The question of how many Palestinians think like you, I receive these questions a lot. I answer it with one question. When they tell me you are the only Palestinian we know that says these things, my question is how many Palestinians did you meet? Most of them will tell me you are the first Palestinians. Then I tell them, okay, start meeting more. I didn’t know the Israelis until I started building blocks of them. Then when I had the feelings I know all of them, I have more confidence how they think and I have more confidence in them because I started knowing them. If I continue seeing the Israelis, typically through what Ben-Gvir says, then I really cheat myself, first of all. So we need to know each other better.
And there is only one way. This conflict does not come to end in a road that goes via Washington DC or Berlin or Riyadh. It can come to end via Tel Aviv, via Ramallah, via Jericho, via Zikron Yaakov, via Rishon Lezion, via Nablus. When we start talking to each other, when we start looking at these eyes from the eyes of the other side, when I wake up every morning and say I need to learn something new today about how the Israelis are seeing this conflict what’s their problem today why they react like this today and I spend my day into trying to understand this conflict. What their problem can be. Why they react like this today. As I spend my day into trying to understand this, I will be able to understand this conflict and I will be able to think better in how to end this conflict. And it needs to happen by both sides. We need to open our hearts. We need to start feeling the pain on the other side.

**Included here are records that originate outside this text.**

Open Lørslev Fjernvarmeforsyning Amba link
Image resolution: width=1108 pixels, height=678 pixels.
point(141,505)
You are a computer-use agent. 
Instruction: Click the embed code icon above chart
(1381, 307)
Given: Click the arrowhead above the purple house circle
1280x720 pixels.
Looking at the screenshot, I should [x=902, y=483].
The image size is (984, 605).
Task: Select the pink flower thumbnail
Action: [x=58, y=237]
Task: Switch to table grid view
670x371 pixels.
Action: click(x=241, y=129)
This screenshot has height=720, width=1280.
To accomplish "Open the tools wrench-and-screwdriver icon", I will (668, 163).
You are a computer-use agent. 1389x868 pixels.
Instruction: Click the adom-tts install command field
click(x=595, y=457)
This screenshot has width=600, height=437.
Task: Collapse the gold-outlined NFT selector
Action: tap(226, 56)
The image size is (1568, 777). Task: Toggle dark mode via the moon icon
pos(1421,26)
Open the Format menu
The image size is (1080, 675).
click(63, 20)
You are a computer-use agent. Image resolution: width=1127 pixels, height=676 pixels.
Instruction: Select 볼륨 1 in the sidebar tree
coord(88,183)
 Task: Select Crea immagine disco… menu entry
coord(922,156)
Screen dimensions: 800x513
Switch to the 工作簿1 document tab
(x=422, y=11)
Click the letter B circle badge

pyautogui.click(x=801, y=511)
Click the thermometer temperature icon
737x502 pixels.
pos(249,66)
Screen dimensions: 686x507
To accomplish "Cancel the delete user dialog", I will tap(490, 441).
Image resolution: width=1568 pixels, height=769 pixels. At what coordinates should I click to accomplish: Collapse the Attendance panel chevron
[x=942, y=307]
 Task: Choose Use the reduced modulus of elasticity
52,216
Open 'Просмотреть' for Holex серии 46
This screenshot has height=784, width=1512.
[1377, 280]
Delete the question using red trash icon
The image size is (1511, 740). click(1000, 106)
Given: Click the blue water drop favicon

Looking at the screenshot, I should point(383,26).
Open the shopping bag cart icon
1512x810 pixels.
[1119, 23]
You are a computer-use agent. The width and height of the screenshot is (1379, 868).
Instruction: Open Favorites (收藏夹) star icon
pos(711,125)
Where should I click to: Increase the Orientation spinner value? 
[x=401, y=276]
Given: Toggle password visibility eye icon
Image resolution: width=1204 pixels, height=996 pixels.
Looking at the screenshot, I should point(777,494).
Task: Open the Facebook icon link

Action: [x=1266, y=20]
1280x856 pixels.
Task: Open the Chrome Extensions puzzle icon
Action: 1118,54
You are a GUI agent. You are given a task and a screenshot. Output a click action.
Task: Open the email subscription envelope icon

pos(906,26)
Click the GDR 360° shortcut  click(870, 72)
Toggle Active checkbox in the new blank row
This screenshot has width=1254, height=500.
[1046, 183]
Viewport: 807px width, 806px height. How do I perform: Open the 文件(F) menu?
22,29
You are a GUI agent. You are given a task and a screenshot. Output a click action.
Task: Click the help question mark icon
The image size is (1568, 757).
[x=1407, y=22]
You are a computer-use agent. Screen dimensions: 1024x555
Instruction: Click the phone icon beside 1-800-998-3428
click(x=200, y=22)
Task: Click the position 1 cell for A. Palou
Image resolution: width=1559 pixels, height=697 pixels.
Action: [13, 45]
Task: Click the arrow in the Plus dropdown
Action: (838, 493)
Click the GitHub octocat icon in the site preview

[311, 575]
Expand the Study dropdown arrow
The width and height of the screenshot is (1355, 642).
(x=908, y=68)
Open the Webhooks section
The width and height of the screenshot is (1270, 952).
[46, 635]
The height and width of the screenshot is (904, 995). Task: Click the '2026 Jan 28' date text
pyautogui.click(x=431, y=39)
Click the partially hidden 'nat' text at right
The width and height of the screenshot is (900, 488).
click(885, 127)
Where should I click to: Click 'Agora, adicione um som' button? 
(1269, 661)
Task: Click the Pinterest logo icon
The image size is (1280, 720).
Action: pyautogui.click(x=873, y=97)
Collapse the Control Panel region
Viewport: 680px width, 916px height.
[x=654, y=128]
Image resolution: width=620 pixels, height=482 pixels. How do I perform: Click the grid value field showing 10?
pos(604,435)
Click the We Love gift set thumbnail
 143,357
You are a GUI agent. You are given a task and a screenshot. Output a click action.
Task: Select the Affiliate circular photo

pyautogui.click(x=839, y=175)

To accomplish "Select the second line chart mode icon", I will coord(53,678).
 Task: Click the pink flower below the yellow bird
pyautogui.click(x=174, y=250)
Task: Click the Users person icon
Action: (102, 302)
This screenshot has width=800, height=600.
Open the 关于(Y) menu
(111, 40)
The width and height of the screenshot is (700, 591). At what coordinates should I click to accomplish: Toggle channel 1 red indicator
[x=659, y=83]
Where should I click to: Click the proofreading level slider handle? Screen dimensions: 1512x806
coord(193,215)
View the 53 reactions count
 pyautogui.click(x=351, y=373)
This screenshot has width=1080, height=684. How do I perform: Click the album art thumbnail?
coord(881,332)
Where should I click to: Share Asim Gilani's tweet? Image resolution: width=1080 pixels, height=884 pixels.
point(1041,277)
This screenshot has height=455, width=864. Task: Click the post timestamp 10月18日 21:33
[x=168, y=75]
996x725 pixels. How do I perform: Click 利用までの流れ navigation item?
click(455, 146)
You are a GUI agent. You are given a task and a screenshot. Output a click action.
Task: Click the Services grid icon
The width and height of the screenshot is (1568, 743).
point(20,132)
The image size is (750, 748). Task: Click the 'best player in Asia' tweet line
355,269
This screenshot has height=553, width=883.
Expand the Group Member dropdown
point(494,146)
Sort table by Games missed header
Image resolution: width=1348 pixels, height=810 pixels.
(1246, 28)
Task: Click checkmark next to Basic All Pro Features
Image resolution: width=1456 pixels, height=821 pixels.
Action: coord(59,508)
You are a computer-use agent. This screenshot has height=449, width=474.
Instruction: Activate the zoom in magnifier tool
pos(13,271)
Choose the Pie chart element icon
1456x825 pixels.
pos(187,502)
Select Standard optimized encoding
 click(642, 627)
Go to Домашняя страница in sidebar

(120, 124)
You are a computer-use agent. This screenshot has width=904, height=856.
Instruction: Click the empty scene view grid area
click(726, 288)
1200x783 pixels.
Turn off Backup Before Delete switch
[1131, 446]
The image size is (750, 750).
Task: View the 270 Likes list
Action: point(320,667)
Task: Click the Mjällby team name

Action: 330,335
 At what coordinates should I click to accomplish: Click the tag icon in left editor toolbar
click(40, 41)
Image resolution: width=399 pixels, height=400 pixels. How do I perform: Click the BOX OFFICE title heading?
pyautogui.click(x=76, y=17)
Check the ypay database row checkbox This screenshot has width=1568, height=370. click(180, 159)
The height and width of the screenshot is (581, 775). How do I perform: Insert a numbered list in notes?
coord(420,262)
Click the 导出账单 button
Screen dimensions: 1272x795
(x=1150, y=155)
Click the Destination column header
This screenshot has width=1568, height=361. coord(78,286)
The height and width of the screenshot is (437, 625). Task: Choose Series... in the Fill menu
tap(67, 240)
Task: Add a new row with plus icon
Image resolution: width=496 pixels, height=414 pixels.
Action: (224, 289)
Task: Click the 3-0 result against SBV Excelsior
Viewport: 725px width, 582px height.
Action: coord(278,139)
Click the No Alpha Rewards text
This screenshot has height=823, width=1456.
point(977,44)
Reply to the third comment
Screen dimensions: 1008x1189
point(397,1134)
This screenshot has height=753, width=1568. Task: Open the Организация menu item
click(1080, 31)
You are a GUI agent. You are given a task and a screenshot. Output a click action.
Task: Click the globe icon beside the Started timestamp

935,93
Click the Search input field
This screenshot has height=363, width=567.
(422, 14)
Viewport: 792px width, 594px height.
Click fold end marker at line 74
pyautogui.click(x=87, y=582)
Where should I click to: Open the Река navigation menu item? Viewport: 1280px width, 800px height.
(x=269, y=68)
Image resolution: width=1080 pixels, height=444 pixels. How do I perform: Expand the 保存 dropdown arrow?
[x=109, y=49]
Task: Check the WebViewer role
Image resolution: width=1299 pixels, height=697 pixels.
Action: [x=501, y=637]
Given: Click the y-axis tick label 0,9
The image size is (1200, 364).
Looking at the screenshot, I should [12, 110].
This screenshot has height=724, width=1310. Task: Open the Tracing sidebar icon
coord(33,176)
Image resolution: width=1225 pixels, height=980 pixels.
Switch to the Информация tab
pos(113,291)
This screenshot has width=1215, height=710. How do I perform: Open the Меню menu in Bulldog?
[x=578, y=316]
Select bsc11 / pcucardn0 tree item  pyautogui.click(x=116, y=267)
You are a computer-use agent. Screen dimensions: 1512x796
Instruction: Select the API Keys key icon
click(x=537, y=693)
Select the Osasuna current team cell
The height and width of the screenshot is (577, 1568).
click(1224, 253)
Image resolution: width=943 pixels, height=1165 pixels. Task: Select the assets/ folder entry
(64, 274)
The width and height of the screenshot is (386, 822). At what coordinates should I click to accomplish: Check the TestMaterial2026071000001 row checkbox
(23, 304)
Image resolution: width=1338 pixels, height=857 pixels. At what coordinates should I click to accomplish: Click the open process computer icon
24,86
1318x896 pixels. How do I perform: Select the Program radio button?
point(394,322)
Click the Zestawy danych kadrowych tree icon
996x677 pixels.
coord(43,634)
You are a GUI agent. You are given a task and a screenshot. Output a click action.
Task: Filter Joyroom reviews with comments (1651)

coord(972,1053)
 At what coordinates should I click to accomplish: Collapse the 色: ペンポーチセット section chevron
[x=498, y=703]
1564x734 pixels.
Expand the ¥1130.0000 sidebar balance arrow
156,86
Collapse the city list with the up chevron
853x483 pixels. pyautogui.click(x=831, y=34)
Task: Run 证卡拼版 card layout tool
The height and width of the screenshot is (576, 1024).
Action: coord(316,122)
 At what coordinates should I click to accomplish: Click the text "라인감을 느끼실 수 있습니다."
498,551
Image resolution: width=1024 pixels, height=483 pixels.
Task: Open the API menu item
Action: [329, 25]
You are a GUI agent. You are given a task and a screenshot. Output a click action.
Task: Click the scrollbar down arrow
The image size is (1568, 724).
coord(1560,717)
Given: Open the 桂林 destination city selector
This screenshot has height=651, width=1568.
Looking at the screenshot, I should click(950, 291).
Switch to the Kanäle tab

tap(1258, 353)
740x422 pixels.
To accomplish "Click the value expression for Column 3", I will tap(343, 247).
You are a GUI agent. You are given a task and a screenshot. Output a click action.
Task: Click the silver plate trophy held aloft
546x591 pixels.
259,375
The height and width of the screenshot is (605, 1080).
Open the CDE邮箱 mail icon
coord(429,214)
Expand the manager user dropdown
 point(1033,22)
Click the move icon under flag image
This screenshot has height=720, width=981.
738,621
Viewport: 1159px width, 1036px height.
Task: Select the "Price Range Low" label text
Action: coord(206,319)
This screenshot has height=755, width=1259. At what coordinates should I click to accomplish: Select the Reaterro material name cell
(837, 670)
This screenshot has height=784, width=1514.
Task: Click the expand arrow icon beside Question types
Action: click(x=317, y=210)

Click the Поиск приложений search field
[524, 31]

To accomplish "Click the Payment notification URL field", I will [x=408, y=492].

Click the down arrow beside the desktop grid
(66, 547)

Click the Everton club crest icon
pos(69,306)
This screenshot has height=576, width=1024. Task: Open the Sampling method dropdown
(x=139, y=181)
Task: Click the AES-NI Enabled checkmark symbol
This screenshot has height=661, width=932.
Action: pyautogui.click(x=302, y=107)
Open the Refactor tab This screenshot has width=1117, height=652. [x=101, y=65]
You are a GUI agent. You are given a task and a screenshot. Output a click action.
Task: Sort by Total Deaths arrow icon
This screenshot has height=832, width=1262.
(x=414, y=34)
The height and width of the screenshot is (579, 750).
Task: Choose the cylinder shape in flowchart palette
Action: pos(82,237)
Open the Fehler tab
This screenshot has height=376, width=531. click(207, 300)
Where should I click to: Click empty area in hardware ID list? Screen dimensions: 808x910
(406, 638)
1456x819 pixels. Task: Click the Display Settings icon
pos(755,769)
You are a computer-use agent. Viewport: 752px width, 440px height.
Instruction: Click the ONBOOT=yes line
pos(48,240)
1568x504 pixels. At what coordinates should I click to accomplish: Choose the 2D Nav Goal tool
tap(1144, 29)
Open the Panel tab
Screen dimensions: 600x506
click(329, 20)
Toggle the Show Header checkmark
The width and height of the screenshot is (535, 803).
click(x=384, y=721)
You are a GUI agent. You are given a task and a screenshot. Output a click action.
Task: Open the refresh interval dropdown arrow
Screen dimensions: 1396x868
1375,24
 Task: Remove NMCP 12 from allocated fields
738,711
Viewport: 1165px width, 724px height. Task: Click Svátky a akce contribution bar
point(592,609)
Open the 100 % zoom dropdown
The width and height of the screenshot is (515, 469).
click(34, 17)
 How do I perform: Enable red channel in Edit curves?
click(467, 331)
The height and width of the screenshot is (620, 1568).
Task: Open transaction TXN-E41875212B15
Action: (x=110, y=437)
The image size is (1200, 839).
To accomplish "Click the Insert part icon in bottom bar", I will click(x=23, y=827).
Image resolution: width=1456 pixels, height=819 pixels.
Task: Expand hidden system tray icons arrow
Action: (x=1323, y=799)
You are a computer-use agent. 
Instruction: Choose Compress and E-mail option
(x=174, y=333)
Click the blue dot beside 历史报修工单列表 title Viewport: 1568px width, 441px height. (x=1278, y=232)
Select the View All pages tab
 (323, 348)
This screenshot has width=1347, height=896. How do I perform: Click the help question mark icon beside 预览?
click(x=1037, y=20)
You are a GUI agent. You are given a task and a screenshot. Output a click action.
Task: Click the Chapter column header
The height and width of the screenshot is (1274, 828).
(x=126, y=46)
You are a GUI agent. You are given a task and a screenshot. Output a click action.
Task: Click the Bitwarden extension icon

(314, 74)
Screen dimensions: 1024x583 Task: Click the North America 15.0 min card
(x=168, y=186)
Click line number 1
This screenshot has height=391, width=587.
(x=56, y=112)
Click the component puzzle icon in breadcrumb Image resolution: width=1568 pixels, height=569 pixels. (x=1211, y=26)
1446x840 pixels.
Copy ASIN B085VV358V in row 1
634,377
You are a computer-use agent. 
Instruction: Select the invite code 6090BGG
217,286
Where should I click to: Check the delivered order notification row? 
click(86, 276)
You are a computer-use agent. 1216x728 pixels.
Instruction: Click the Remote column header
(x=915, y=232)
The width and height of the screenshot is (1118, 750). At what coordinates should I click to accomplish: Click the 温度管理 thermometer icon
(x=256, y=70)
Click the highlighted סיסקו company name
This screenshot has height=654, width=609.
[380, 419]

I told you I was invited to the Knesset three weeks ago by MK Naama Lazimi. She’s the head of the Youth Affairs Committee in the Knesset, and she was trying to discuss about the possible political horizons and its impact on Israeli and regional youth and youth in the region. And when she introduced me, she said that my visit to the Shiva of the Bibas family, to Yarden Bibas, I went there with a delegation. And she said that handshake caused her to cry. I have visited Yarden Bibas because I felt a human responsibility to go there and share his pain and also ask for his pardon because we have killed his kids.
And this is not conditional that maybe somebody from Israel should go to somebody in Gaza and say also, it’s not conditional. I do things that I feel are the responsibility of me as a Palestinian. It falls on my shoulders. What the other should be done, should do, it’s upon them. They need to decide the moment and the way, maybe not necessarily it should be exactly the same. I leave it. But this kind of setting an example, it touches a lot of hearts in Israel. They see it. They see something new is happening and it connects to them. This is the only way, Noam, we can change the dynamic of this conflict. Changing the dynamics of relations between Israelis and Palestinians.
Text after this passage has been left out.